Assuming teammates are all experts at linux commands. Fact: not everyone knows what "sort | uniq -c" does or can type it out on demand. Actually I'll be surprised if more than 25% of all software engineers can do that
. If you don't believe me, ask random people inside and outside your company.
> It costs me more effort to read and understand ...
You don't need to. LLMs are meant for that. You probably will roll your own script anyway and none of this matters.
You are worrying about things that, in my experience, do not make any noticeable impact on overall productivity.
This depends on the context... If a file is pretty small, I would avoid sort pipes when there is a Python codebase. It's only useful when the files are pretty big (1-5GB+)
They are tricky and not very portable. Sorting depends on locales and the GNU tools implementation.
you can develop just as fast or even faster with python once you develop a good enough utility library for it.
For example my python interpreter imports my custom List and Path classes and I could just do the following to get the same result:
List(List(Path("filepath").read_text_file().splitlines()).group_by_key(lambda x:x).items()).map(lambda x:(len(x[1]),x[0])).sorted()
and if used often enough, it could made an utility method:
Path("filepath").read_sorted_by_most_common()
So I find it shortsighted to reject someone based on that without giving them a chance to explain their reasoning.
I think generally people really underestimate how much more productive you can be with a good utility library.
> once you develop a good enough utility library for it.

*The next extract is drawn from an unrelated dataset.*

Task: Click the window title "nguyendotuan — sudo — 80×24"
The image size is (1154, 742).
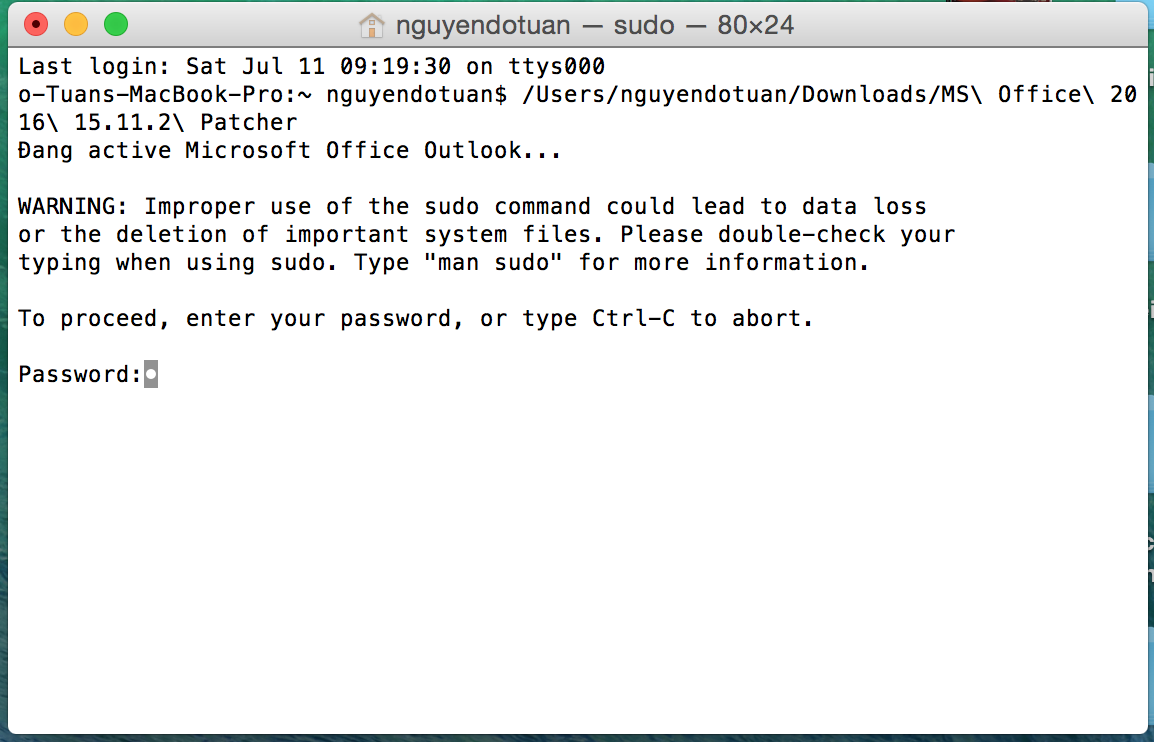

What happens when everybody comes to the job with their own utility library and start working on the same codebase?
Would you like it if you had to get up to speed with several utility libraries your coworkers developed for themselves?
A common set of tools, like the Unix commands, makes it easier for people to collaborate. They were put in an official standard for a reason.
> For example my python interpreter imports my custom List and Path classes and I could just do the following to get the same result:
List(List(Path("filepath").read_text_file().splitlines()).group_by_key(lambda x:x).items()).map(lambda x:(len(x[1]),x[0])).sorted()
... But I don't know why you would, because with builtins and the standard library you can already do
sorted((count, line) for (line, count) in Counter(Path("filepath").read_text().splitlines()).items())
> and if used often enough, it could made an utility method:
Sure, but you can do that for any functionality in any practical language.
> Wasting developer time
What is the definition of wasting developer time? If a developer takes a 2 hours break to recover mental power and avoid burnout, is it considered time wasted?